While the dearth of ancient practices was disappointing, change happens. And I need no flowers or incense to encourage me to wander through a cemetery. So many stories shout at you from all directions.

Despite the rejection of her mural, Maria Izquierdo gained admittance to the portion of the cemetery dedicated to the illustrious of Mexico. Perhaps her fellow muralists, Rivera and Siqueiros, forgave her for her earlier criticisms of muralists including political messages in their works before they joined her there. The excerpt above is a link worth tapping to begin to learn about her life. I found myself wandering on the internet to discover more about the fascinating artist who was the first Mexican woman to mount a major solo exhibition in the United States.

But there are others. Composer Agustin Lara, who left the women swooning with his “Senora Tentacion” in 1956.

Rosario Castellanos, who wrote because: “Writing has been a way of explaining to myself the things I do not understand.” And redefined laughter: “We have to laugh. Because laughter, we already know, is the first evidence of freedom.”
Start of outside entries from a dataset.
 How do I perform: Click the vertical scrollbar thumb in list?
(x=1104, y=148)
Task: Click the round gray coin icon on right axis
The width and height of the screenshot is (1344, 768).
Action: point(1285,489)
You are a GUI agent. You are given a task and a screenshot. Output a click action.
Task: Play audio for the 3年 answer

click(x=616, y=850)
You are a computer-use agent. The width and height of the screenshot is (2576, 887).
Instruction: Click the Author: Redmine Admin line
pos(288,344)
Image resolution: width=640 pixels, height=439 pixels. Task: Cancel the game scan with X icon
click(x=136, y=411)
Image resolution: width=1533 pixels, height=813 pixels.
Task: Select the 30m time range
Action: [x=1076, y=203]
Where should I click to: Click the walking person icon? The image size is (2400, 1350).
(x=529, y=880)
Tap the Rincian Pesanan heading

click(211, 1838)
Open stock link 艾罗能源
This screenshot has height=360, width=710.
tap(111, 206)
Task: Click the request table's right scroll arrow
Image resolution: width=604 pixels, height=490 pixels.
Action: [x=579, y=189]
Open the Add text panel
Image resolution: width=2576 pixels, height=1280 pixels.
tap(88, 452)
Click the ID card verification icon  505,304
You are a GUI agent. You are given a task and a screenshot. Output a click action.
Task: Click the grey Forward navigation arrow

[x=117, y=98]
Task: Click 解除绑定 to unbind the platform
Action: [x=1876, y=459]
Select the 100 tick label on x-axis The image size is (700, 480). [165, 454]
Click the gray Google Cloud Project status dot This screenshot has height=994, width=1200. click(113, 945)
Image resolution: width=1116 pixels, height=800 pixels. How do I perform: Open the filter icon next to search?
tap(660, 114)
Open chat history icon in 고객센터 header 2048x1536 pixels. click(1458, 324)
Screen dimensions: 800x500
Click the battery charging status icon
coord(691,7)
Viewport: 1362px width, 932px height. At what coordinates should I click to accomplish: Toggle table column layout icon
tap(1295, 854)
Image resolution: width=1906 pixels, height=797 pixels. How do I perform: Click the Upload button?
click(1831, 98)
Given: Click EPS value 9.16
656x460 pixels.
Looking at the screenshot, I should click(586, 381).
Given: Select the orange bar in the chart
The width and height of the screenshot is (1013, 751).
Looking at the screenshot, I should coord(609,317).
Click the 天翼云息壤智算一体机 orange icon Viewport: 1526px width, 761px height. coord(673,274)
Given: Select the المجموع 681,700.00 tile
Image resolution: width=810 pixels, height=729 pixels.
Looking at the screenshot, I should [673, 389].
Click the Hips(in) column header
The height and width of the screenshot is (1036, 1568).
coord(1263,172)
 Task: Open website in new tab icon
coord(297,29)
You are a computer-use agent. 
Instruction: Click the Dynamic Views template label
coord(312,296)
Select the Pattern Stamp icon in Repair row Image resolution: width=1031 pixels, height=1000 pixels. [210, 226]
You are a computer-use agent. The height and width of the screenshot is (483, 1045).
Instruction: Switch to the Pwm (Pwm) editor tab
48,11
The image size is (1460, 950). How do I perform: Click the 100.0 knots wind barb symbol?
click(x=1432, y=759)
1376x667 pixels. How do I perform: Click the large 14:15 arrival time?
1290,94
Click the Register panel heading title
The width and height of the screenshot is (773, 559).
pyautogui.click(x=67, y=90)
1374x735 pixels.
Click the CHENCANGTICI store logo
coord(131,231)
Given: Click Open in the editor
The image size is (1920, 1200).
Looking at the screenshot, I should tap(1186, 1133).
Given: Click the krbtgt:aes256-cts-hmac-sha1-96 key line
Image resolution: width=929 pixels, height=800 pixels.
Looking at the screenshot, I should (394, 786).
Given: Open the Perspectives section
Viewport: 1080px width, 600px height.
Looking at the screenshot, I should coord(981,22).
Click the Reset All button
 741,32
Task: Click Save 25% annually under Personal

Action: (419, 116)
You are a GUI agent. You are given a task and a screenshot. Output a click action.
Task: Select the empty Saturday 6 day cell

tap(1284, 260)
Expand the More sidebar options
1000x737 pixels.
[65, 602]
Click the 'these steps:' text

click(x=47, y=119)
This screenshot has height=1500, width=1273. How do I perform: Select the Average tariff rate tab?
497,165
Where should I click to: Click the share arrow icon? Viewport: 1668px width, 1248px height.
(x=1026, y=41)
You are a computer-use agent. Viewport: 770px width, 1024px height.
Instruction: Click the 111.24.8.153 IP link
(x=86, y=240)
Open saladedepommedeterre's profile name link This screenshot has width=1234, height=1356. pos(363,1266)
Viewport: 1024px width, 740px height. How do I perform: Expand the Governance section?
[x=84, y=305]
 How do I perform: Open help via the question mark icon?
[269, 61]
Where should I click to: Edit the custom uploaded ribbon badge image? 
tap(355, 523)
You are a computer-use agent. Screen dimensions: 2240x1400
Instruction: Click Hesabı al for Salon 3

Actress Virginia Fabregas.

 

In addition to those celebrated within the inner circle of the cemetery, there are close to a million others with stories worth telling. Hopefully, the trials, tribulations and joys they experienced are preserved within their families’ oral histories, repeated over and over at holiday celebrations lest the tales be lost.

And then, there are the eerily spooky graves. The angel guarding the rusty doors of a crypt, unhinged as though indicating the residents fled the confined space long ago. The coffin rusting above ground. Occupied, empty or home to a vampire planning to emerge with the rise of the next full moon?

A belated happy Hallowmas from Mexico City.